Performance plays an important role in the decision-making process; noting attention should also be paid to how the performance is calculated.
Calculating performance for portfolio components in aggregate can be complicated. Buyers should assess how well providers have achieved specific goals—such as delivering downside protection, upside capture and liquidity.
While pricing can be an important factor in provider selection, investors should look beyond overall pricing to broader factors influencing total costs. Factors include cost to trade, trading frequency, portfolio administration, and underlying investment fees. Moreover, investors should look at fees relative to the strategy being provided, as the strategy employed influences fees charged.
Investors should carefully evaluate the robustness of the provider’s infrastructure. Does the firm have sufficient staff, resources and capabilities in risk management, legal and compliance? Does the firm obtain designated resources to coordinate these functions and deliver a seamless solution?
5. Experience and reputation
There is wide variation among competitors in terms of experience, expertise and commitment to their ETF model portfolios. Large or small, providers need to clearly demonstrate their depth of knowledge and capabilities.
Buyers of ETF model portfolios should seek providers with a clear division of labour across functions. Having staff dedicated to investments, ETF selection, risk management, legal and compliance functions demonstrates that a provider has the expertise required to execute their strategies and support clients on a day-to-day basis.
How well does a provider communicate their strategy and performance updates? Seek a provider with a proven track record of timely, effective and thorough client communications. Providers should alert investors about any changes to the portfolio or underlying products, provide relevant updates about the firm, and supply market research and thought leadership.
Two key considerations
Performance Assessment and Reporting: As a best practice, buyers should have a standardised process for reviewing and assessing performance. Buyers should determine not only which benchmarks are used on the portfolio, but also why these benchmarks are used over others.
Conflicts of Interest: Conflicts of interest must be avoided at all costs. Buyers of ETF model portfolios should seek out defined functions and reporting lines for investment management to reduce potential conflicts of interest within model portfolio teams. Buyers should additionally be wary of revenue-sharing agreements and should push providers to disclose any such arrangements.
Choosing an ETF Model Portfolios Provider
ETF model portfolios can be complex and have unique characteristics; it’s important to take into account all the value-add factors that result from this. Users of these strategies should remember they are not just buying a portfolio—they are also selecting a partner to support you and the portfolio over the long term. As a result, buyers of these products should rely on established best practices when implementing due diligence procedures for ETF model portfolios.

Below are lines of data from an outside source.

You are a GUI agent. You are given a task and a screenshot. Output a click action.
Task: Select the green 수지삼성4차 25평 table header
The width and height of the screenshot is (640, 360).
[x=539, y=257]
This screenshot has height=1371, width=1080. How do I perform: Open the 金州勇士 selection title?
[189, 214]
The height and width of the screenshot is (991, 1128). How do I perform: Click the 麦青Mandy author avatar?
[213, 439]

Between November 2016 and March 2017, Greenwich Associates conducted a study examining the ETF model portfolio space. Interviews were held with 90 key industry stakeholders including ETF strategists, investment consultants, national and regional broker-dealers, robo-advisors, and turnkey asset management programs (TAMP). Questions explored the dynamics that are driving growth in the segment and what methods of evaluation both advisors and investors currently leverage when selecting model portfolio strategies and providers.